他跪坐到地板上,把书包抓在手里倒过来,书包夹层里的东西就都滚到木板上。然后,宋绒用手指挑开书包大夹层底端因为缝线断裂而多出来的一个小口里,从里面小心翼翼地夹出一台掌心大小的家庭相机来,先尝试着开了机,确认相机功能并没有受损后,再把小小一块相机捧到手里,眼睛绕着圈地观察上面的痕迹,最后很倒霉地在相机右下角找到一道明显地磕出来的白痕,还有屏幕上各种透明的痕迹,心疼地用指腹擦了好多下。
还是磕破了……
这是沈如裘在上课之前塞到宋绒手中的相机。

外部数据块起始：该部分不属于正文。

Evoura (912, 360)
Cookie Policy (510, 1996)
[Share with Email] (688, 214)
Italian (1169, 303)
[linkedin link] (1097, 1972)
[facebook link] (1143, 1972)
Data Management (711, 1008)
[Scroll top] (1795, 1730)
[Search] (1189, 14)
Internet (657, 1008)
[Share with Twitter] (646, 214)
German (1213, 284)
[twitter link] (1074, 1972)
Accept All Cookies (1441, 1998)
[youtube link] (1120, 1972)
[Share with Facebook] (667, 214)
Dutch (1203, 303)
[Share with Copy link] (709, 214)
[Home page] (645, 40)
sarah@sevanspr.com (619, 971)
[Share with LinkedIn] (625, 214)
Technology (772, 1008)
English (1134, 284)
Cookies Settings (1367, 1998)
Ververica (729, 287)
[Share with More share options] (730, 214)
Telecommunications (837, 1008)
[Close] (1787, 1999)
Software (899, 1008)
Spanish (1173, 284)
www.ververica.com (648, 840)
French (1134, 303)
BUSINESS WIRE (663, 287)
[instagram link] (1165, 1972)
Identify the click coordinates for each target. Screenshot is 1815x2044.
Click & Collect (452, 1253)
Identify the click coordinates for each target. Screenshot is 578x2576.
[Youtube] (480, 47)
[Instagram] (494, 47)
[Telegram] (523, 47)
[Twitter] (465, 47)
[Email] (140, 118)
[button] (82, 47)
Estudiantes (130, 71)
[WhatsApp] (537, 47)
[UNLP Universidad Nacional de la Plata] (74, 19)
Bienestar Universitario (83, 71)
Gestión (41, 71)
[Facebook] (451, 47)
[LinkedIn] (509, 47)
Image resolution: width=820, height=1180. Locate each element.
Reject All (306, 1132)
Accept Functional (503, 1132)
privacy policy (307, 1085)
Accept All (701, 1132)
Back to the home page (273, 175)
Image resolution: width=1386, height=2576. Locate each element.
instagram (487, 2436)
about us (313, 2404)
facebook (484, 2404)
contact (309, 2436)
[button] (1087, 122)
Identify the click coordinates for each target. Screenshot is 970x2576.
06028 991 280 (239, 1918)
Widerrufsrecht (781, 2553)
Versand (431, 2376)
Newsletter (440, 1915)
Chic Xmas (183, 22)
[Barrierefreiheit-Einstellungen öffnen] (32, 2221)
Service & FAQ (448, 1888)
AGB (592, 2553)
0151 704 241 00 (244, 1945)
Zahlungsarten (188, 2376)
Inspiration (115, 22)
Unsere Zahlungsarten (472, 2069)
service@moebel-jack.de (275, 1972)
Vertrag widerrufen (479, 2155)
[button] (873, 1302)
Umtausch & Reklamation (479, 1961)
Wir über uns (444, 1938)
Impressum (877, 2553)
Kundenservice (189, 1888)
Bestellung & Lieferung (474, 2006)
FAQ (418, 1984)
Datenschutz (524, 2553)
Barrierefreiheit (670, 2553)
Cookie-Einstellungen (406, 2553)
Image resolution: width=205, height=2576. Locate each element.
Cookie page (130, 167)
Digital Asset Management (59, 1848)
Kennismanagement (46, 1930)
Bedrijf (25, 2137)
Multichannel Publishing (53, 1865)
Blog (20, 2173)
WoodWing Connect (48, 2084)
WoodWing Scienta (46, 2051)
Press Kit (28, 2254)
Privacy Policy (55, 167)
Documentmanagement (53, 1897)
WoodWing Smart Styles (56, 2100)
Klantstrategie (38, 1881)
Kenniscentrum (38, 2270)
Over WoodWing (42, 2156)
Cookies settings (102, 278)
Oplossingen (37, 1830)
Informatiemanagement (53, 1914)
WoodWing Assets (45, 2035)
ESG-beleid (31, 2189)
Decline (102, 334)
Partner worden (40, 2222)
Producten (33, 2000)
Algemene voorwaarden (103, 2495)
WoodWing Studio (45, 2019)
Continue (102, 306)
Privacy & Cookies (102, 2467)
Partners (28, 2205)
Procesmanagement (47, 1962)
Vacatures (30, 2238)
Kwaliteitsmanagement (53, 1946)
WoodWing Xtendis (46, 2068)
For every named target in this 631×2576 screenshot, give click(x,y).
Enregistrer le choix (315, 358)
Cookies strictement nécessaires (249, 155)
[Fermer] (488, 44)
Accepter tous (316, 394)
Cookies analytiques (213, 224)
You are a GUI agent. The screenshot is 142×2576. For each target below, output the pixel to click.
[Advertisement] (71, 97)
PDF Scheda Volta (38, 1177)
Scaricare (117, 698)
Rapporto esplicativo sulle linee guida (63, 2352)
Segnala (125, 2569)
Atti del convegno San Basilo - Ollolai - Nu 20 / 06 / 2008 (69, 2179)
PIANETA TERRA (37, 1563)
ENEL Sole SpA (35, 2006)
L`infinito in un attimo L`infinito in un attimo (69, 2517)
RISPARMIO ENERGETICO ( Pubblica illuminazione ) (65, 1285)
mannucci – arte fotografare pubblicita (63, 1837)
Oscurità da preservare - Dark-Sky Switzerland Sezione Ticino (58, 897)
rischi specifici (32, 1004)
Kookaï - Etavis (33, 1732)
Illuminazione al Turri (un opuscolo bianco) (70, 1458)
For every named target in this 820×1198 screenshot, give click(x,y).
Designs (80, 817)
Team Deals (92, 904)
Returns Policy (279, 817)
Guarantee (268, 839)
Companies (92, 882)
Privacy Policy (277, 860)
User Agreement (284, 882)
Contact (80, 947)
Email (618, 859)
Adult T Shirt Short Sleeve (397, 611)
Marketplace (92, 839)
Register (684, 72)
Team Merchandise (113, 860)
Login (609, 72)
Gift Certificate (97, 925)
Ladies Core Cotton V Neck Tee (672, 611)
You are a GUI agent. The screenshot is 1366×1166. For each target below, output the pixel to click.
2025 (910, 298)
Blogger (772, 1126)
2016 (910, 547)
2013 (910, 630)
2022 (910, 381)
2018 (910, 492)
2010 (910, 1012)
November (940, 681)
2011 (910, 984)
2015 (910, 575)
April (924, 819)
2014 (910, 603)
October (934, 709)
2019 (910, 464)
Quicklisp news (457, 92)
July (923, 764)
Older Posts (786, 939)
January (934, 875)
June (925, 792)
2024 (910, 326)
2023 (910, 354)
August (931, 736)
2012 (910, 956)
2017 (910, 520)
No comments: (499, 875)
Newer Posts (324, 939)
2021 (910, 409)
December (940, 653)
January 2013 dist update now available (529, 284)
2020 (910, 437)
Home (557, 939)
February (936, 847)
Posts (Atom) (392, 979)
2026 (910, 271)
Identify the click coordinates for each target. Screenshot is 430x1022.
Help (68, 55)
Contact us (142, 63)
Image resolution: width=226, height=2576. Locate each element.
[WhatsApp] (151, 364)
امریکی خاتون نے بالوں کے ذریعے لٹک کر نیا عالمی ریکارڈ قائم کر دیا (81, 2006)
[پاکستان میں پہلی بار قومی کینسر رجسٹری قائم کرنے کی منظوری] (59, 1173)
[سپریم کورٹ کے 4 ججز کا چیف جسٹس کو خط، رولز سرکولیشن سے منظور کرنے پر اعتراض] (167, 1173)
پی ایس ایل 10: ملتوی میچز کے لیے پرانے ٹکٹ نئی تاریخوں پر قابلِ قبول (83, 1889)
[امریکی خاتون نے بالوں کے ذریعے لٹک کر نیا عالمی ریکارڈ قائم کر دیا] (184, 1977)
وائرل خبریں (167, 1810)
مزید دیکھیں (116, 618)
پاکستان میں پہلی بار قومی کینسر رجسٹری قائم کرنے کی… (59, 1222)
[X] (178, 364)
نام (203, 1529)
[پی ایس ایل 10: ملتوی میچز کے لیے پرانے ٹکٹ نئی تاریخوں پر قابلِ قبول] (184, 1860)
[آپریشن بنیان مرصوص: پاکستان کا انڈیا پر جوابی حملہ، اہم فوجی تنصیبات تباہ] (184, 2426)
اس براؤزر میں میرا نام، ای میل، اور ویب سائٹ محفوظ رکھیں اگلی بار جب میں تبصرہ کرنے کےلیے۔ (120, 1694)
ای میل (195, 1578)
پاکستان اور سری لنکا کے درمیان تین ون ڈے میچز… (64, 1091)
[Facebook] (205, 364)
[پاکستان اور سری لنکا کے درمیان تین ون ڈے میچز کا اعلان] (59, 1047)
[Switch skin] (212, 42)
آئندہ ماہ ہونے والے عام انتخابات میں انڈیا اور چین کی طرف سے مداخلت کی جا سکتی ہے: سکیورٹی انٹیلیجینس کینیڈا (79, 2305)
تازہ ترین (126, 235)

而与相机一道的……宋绒又往书包夹层里搜,在偏上的地方摸出一张折叠过的笔记本内页。宋绒将纸展开,就见到内页最上方,被沈如裘写上一段话。
【一个人在房间里的时候,脱光衣服,把相机打开对准自己,要拍到脸、奶头和骚逼。骚逼里的钢笔和跳蛋夹好了,不准拿出来。】
【洗过澡后,先完成今天的学习任务,再到镜子前扒开逼,给我好好拍你这口骚穴。】
【夜晚睡觉时间不能超过11点,允许用被单盖住身体,但要露出脸。相机已经充满电,足够持续使用到第二天早晨。】
【记得反锁上门,不要被父母察觉,窗帘也掩好,不要被偷拍,但不能完全关实。】
【管不住自己的骚货,就该被监控。】
望到最后一句话,宋绒齿关打开了,压抑的喘息声被舌尖抵着牙推出来。
是……是要被监控一个晚上吗……
内页边角被攥紧,周遭声音顿时微弱下来,骤然升腾的幻想欲又占了上风。
宋绒想象着自己光裸着身子暴露在摄像机下的场景。
敞着滴滴答答往下流水的穴,放出两颗能淅淅沥沥流出奶水的奶子,表面上在桌边坐得端端正正地写作业,但能出水的几个小洞早就泛滥成灾,椅子和作业簿都被打湿了,滴到脚上……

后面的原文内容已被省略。